Can I install my electric pool heater?
This is one of the most common questions among homeowners who prefer to DIY and save money.
If you are a handyman with some plumbing and electrical knowledge/experience and have the required tools and materials, installing an electric pool heater is relatively straightforward and can be completed in a few hours. However, this is only advisable if you are confident in your abilities.
You will need to determine the right location, typically either close to the power outlet or your pool, to avoid the need for installing a new outlet or running a lengthy pipe.
DIY installation is recommended for simple hookups, but when it comes to electrical work, it's best to hire a professional.
We will cover two brands here: EcoSmart and Coates, both highly recommended by many experts and homeowners.
EcoSmart is a favored brand among homeowners and installers, offering water heaters in both 'spa' and 'pool' variants. Shoppers can choose from two EcoSmart models: the Smart Pool 18 (with 18kW of power) and the Smart Pool 27 (with 27kW), both robustly designed for swimming pools. It's worth noting that their equivalent outputs, in comparison to other water heater types like gas, are 61,000 BTU and 92,000 BTU, respectively.
These models are equipped with a digital thermostat and the latest flow sensor technology. You can expect a 1° to 1.5°F rise per hour for an average pool (up to approximately 15,000 gallons). Additionally, keep in mind that you will require a 200 Amp main breaker. Prices for EcoSmart pool water heaters range from $900 to $1000.
Coates is a company with a 70-year tradition in manufacturing water heaters and pool equipment. Their product range spans from 1.5 kW to 57 kW units designed for residential spas and pools, extending to commercial series ranging from 180 to 300 kW.

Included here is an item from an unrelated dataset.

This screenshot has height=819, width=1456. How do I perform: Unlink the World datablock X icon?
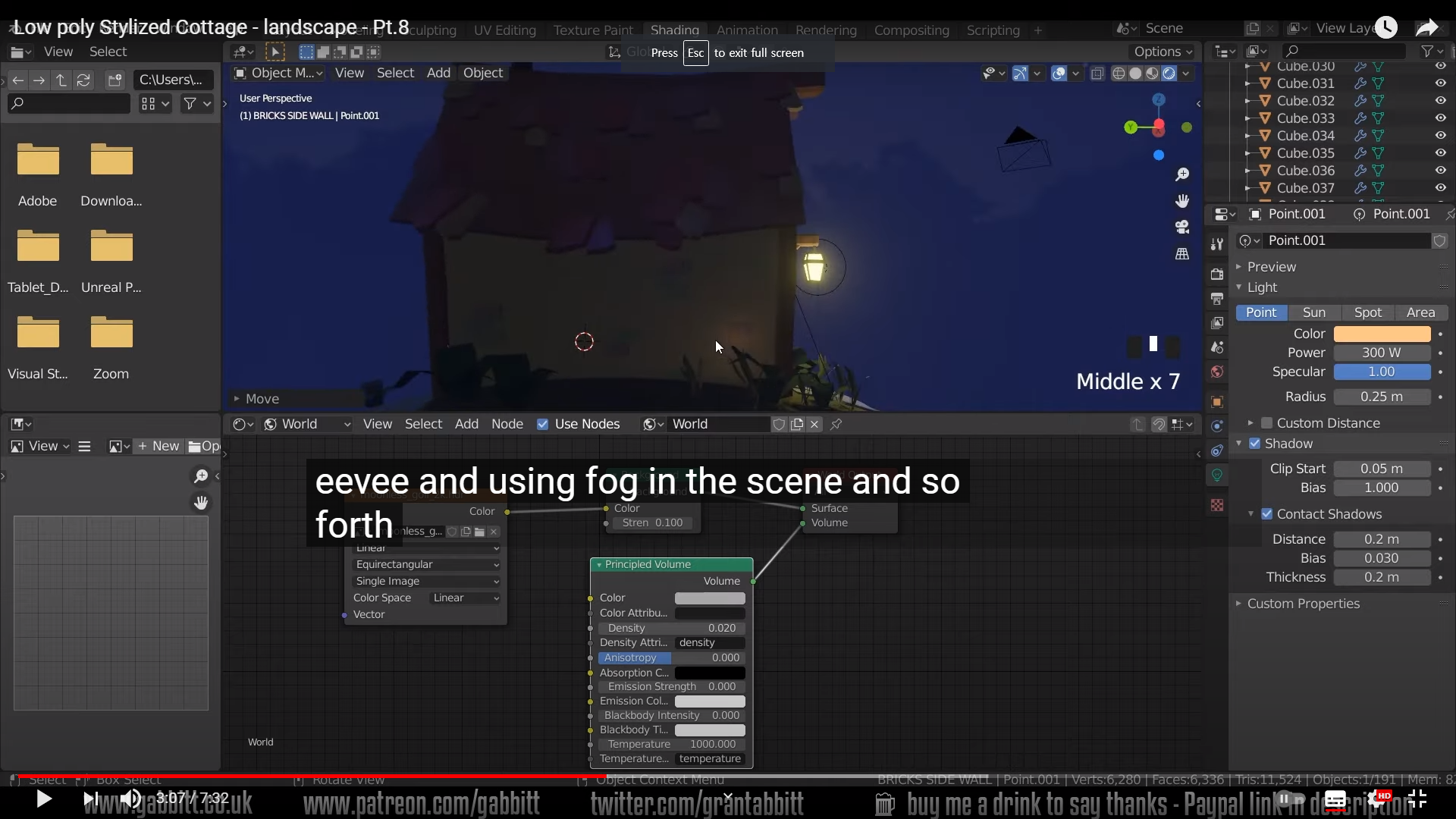click(814, 424)
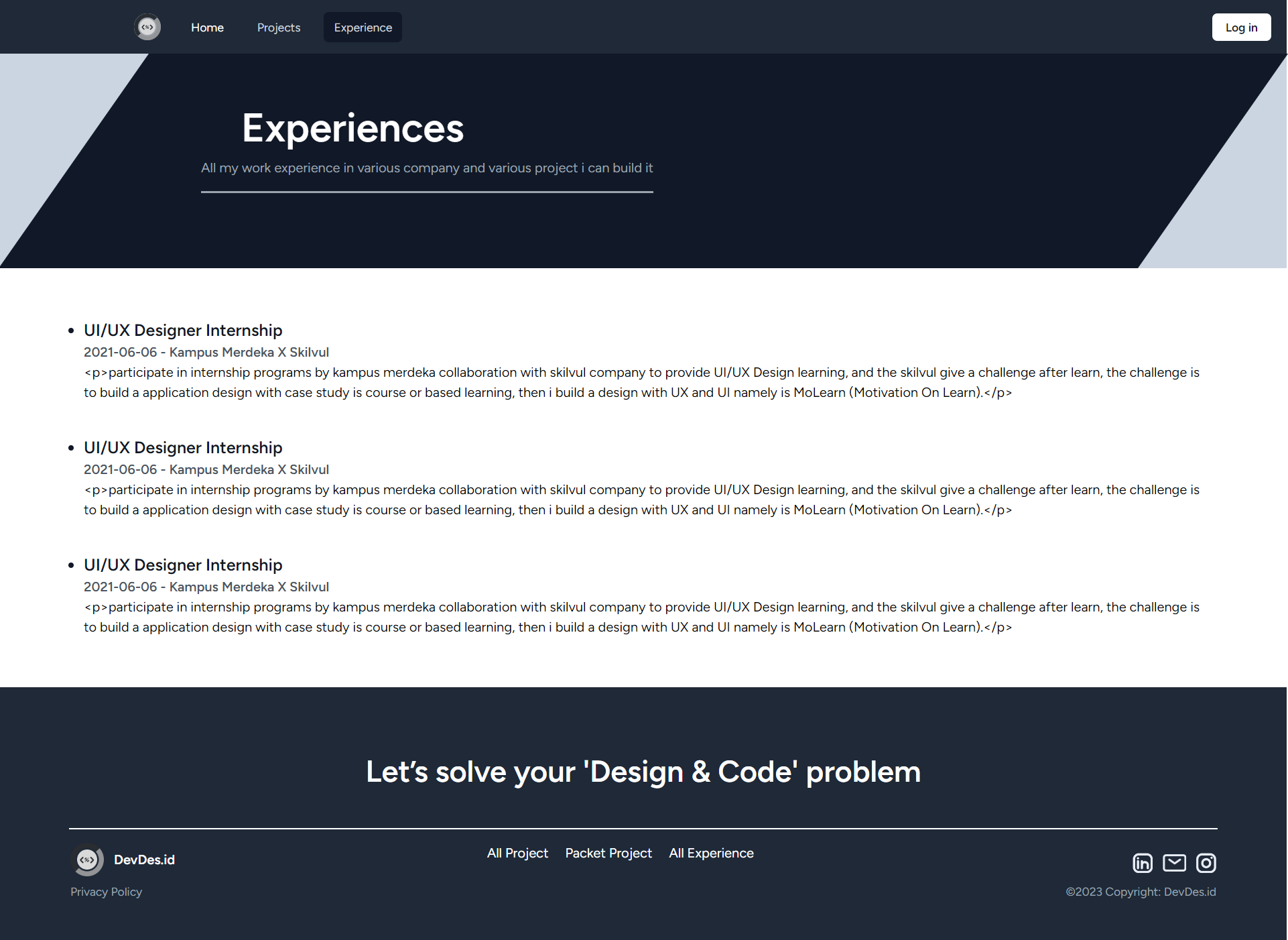Click first UI/UX Designer Internship title
The image size is (1288, 940).
[183, 331]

In addition to selecting the appropriate water heater size in kW for your needs, you'll gain insight into the calculation structure and the factors that influence it.
It's important to note that Coates water heaters are on the higher end in terms of pricing. For an 18 kW pool water heater, the cost is $1,460, while a 54 kW heater, suitable for large pools and cold weather applications, is priced at $2,780.

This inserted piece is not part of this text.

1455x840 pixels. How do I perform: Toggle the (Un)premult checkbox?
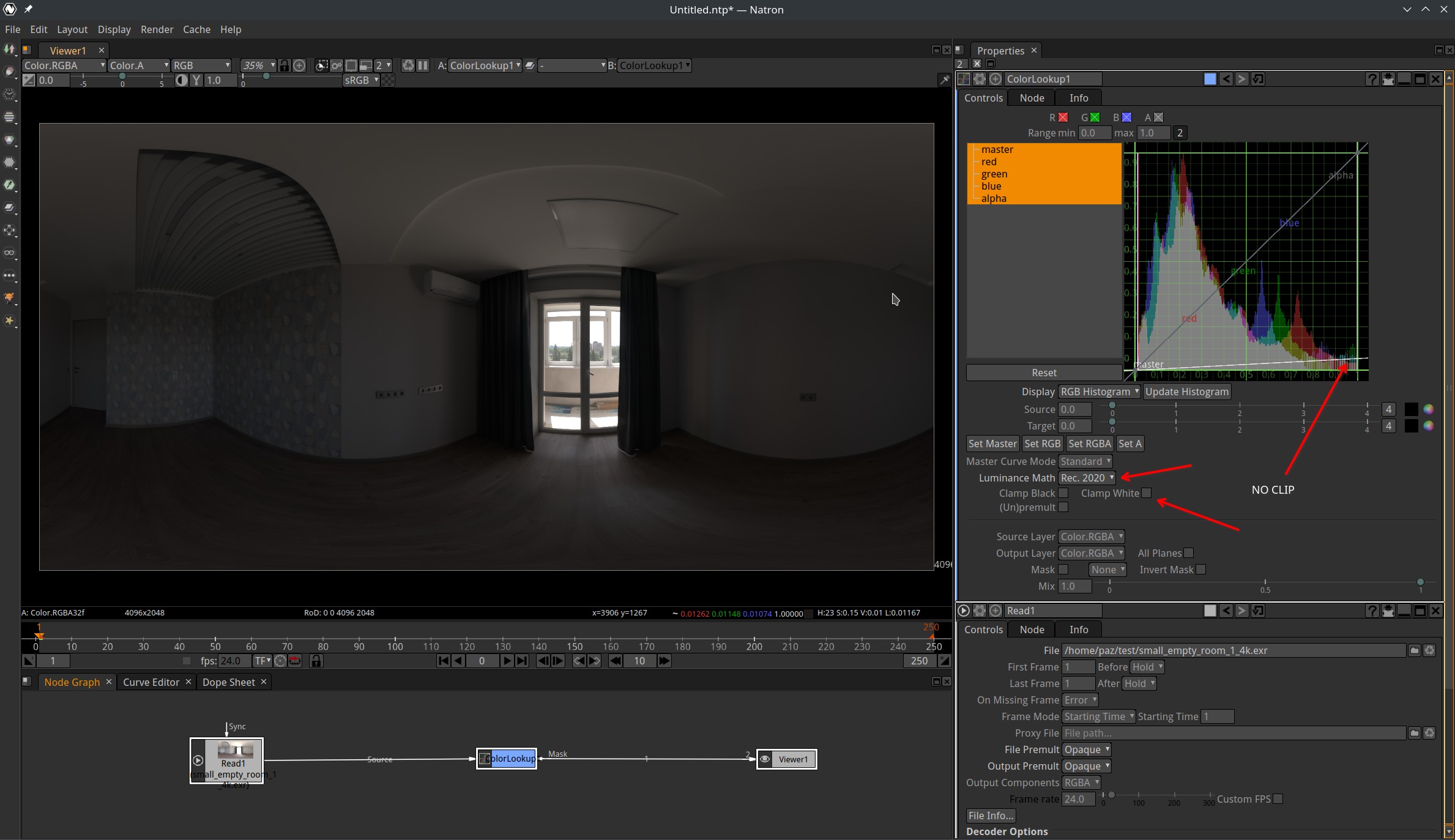1063,507
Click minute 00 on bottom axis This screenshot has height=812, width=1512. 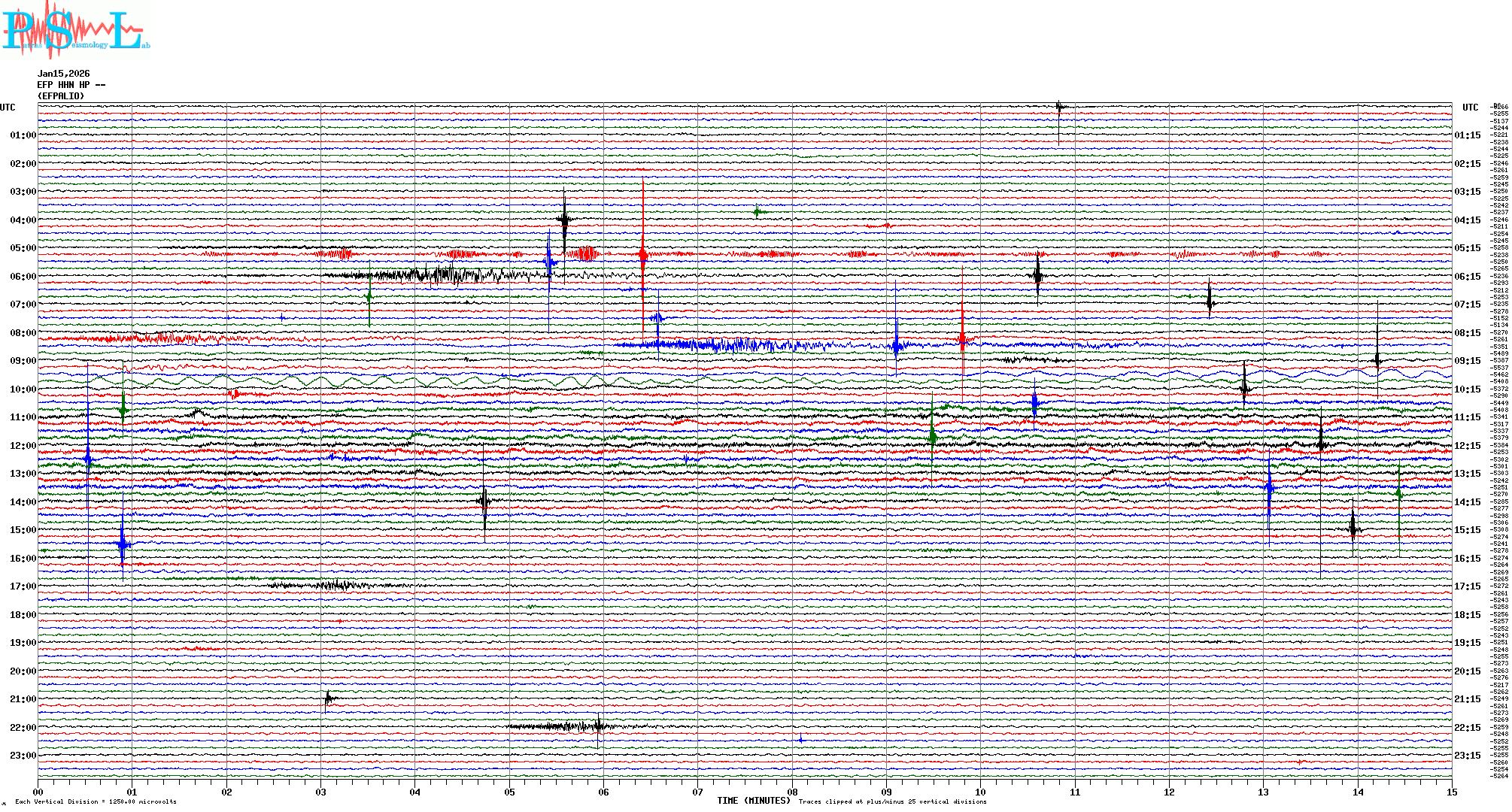coord(38,792)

It is worth mentioning two well-known companies: Hayward and Raypak, which specialize in small electric water heaters.
What is important to consider when buying an electric water heater for the pool?
Firstly, check the electrical wiring in your house and unit specifications, as you'll need heavy-duty wiring compatible with large amperage circuit breakers. This often requires an upgrade, which increases the installation cost.
Evaluate the quality of the tank and heating elements – the use of stainless steel is preferable, along with protection for other components.
Additionally, examine the indicators and safety features provided.
Lastly, if you're uncertain about whether an electric water heater is suitable for your pool, consider an alternative like a heat pump. With comparable usage, the operating costs can be up to six times lower per month compared to an electric resistance heater."
Do pool heaters need to be GFCI protected?
Most devices and equipment that are used for pools must be protected by ground-fault circuit interrupter (GFCI) devices.
How long does an electric pool heater last?
If properly installed and regularly maintained, electric pool heaters can last up to 15-20 years. There are also other factors that can greatly affect the life expectancy of any pool heater including the unit quality, water chemistry, usage, location, climate, etc.